Re: making our HTML+RDFa queryable

>> That's indeed a pressing issue:
>> who is able to query our data?
> 
> Our data or data published using Linked Data principles? 

Both.

> Linked Data is already everywhere

Sure, and the big crawlers can query it.
Now the question is: can we?

> More people will always publish using a variety of document types. Thus, in keeping with RDF's abstract nature, we should embrace RDF document type heterogeneity with regards to Linked Data (publication and consumption). 

+1, and also heterogeneity in vocabs etc.

But embracing that heterogeneity is hardest for consumers.
It's easy for anyone to publish whatever they want;
it's harder for consumers to make sense of that in a uniform way.

Heterogeneity goes against
“Be liberal in what you accept,
but conservative in what you publish”.
And that's fine with me, I like heterogeneity
and we will always have it on the Web.
But it also means we need solutions for consumers,
such as the pipeline I propose (which is only one possible small step).
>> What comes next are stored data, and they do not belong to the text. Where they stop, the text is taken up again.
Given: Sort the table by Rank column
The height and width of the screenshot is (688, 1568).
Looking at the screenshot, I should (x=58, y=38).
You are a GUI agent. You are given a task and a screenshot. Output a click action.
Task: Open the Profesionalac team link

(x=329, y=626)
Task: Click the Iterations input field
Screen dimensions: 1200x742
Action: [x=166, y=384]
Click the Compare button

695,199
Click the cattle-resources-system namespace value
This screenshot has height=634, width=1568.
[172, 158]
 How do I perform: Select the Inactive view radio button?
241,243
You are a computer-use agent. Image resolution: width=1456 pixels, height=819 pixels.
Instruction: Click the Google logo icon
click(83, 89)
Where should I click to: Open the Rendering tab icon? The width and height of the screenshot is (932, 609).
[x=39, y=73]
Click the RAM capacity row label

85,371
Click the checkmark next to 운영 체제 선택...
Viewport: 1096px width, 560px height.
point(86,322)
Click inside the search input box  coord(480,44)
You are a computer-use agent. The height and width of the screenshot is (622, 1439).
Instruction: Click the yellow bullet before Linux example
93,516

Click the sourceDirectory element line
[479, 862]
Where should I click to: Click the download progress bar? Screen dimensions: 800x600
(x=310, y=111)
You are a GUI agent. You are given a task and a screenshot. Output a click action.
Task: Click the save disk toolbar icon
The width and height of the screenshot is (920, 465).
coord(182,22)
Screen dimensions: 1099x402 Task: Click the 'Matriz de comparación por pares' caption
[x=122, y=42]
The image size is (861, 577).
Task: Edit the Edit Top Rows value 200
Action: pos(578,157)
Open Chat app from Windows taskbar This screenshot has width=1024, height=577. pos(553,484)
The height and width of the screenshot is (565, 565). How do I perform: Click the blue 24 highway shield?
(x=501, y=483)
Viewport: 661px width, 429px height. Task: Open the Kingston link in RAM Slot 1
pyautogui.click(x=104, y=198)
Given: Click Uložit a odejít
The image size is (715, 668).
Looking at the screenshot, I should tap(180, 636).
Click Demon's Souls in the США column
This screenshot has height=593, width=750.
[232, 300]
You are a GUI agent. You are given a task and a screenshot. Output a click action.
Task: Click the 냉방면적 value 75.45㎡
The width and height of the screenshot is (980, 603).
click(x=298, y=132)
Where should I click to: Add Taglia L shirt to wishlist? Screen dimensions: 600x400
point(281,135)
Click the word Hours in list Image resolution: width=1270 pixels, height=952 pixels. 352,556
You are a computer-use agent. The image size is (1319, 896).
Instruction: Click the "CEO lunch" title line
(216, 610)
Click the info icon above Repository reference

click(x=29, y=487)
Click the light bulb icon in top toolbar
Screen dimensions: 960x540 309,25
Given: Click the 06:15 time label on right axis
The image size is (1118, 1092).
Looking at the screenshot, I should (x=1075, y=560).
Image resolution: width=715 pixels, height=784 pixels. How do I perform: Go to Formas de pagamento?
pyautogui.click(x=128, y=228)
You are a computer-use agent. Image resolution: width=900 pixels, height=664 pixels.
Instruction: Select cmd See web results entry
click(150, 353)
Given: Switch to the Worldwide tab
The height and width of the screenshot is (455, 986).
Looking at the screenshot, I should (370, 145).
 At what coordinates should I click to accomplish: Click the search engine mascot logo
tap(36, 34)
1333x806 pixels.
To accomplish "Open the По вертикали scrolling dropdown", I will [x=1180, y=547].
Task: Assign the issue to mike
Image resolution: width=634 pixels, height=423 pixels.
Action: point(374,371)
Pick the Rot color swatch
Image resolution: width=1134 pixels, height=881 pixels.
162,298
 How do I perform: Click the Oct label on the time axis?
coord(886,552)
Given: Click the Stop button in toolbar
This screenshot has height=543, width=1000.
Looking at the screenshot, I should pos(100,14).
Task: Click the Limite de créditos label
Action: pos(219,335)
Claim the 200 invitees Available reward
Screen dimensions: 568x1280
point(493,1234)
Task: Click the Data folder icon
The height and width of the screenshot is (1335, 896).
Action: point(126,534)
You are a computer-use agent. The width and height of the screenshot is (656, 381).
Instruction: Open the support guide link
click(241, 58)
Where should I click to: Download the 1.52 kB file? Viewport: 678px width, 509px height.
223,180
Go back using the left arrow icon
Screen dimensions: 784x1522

>> we can query across multiple pages easily.
> 
> Yes, because humans or machine can follow links. 

Links following is great,
but that alone won't cut it because of unidirectionality.
So if we don't want to please just the harvesters,
we need to do more.

>> Linked Data is a good start,
>> but cannot offer completeness for SPARQL queries.
> 
> SPARQL query services can follow links, and they can do that very intelligently too!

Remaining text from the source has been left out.